Building Tools for the Future of Marine Ecology
The findings are already being used to expand public access to marine bioacoustics. All of the sounds recorded are now available at fisheyecollaborative.org/library, a growing repository dedicated to fish vocalizations. One of the researchers not involved in the project, Audrey Looby, called the results a major step forward. Looby, a postdoctoral researcher at the University of Victoria, recently compiled a global review of fish-sound studies and found that less than 3 percent of the estimated 35,000 fish species had ever been recorded.
That discovery led her to launch FishSounds.net, a global database that now includes sounds from 1,258 fish species. “We suspect that fish sound production is incredibly widespread and important to most ecosystems and fish families, but being able to actually go out and find them is very difficult,” Looby said. “This paper describes the next evolution of tools that will be available to help fill in that gap.”
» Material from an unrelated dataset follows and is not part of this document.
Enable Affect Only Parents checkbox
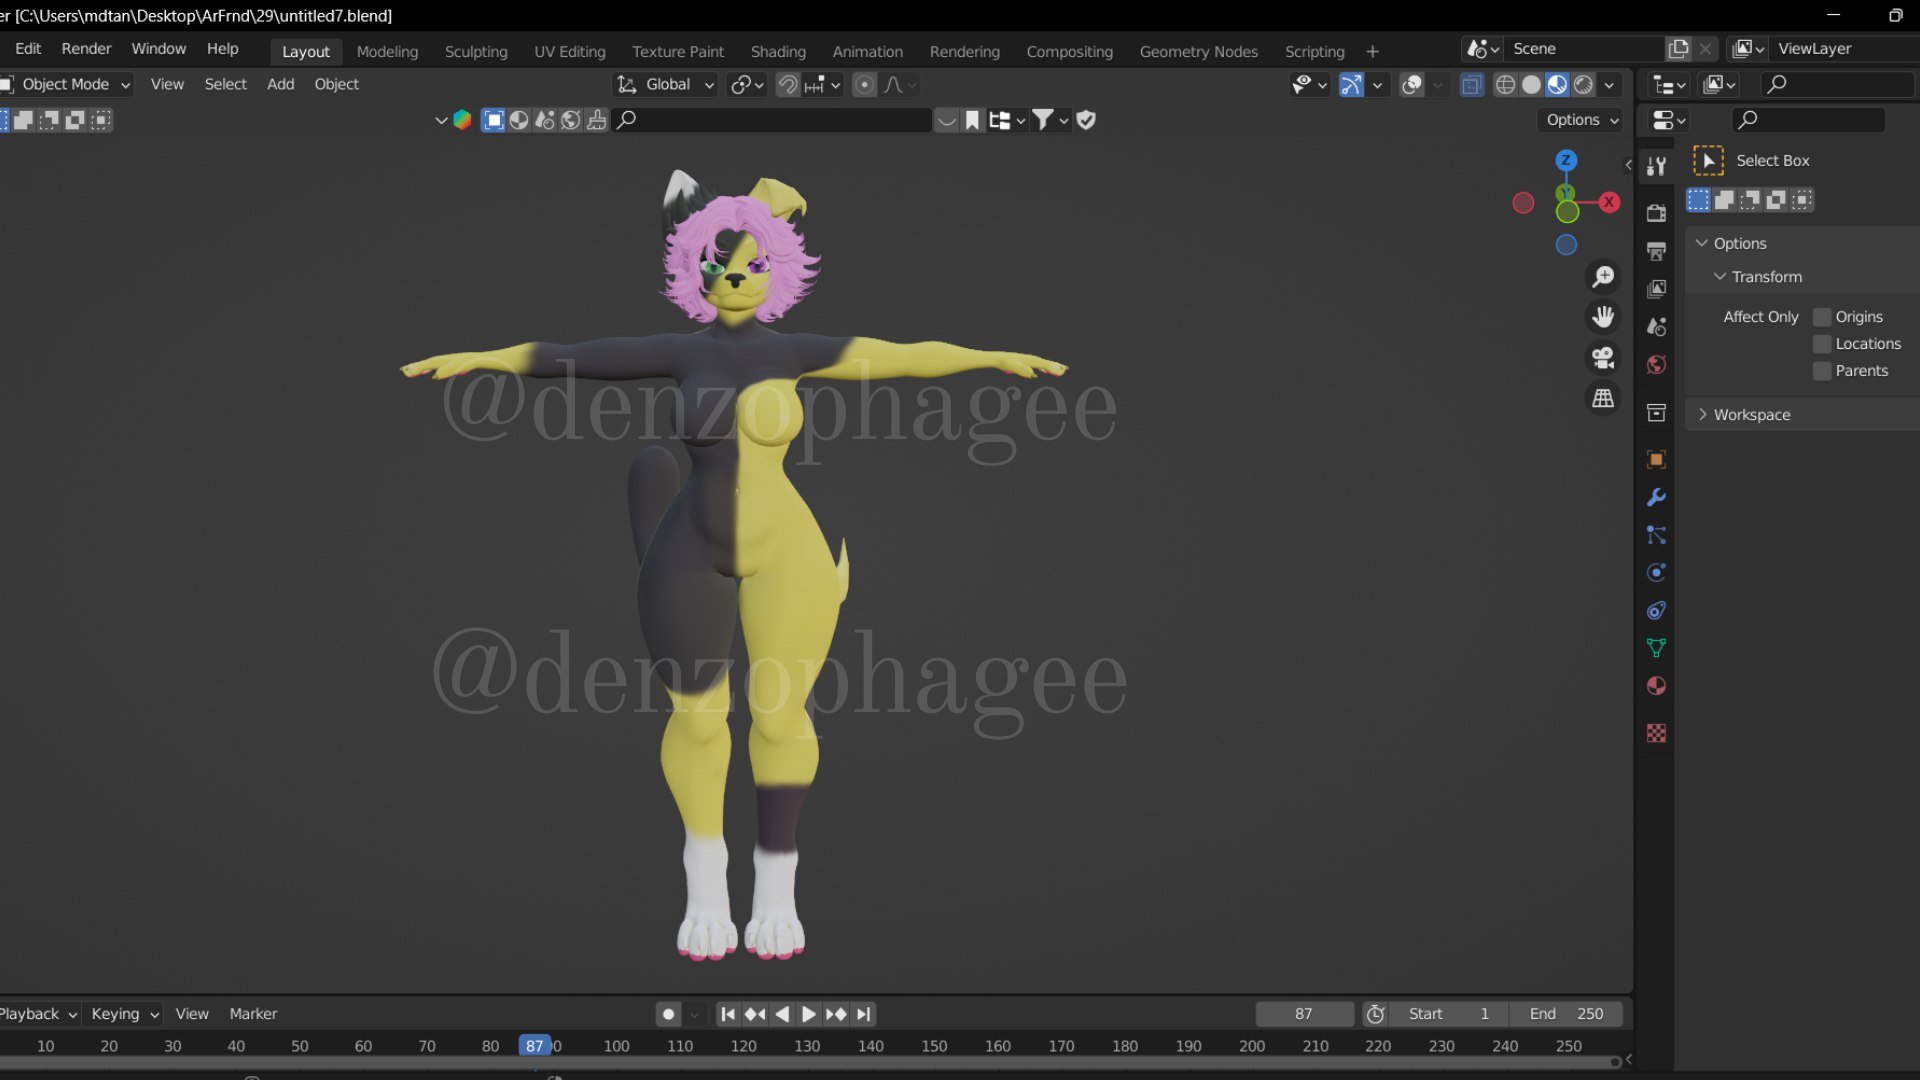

Despite its success, the UPAC-360° system currently has limitations. Since it must be deployed manually by divers, recordings are limited to depths of around 45 meters (150 feet). Additionally, the video system relies on natural light, which makes nighttime data collection impossible for now. The research team is already working on future versions that can operate in deeper and darker conditions.
Still, even with these constraints, the study has changed the way scientists think about fish communication. “We are constantly learning new things that cause us to fundamentally rethink how we think about fish in their environment,” said Rice.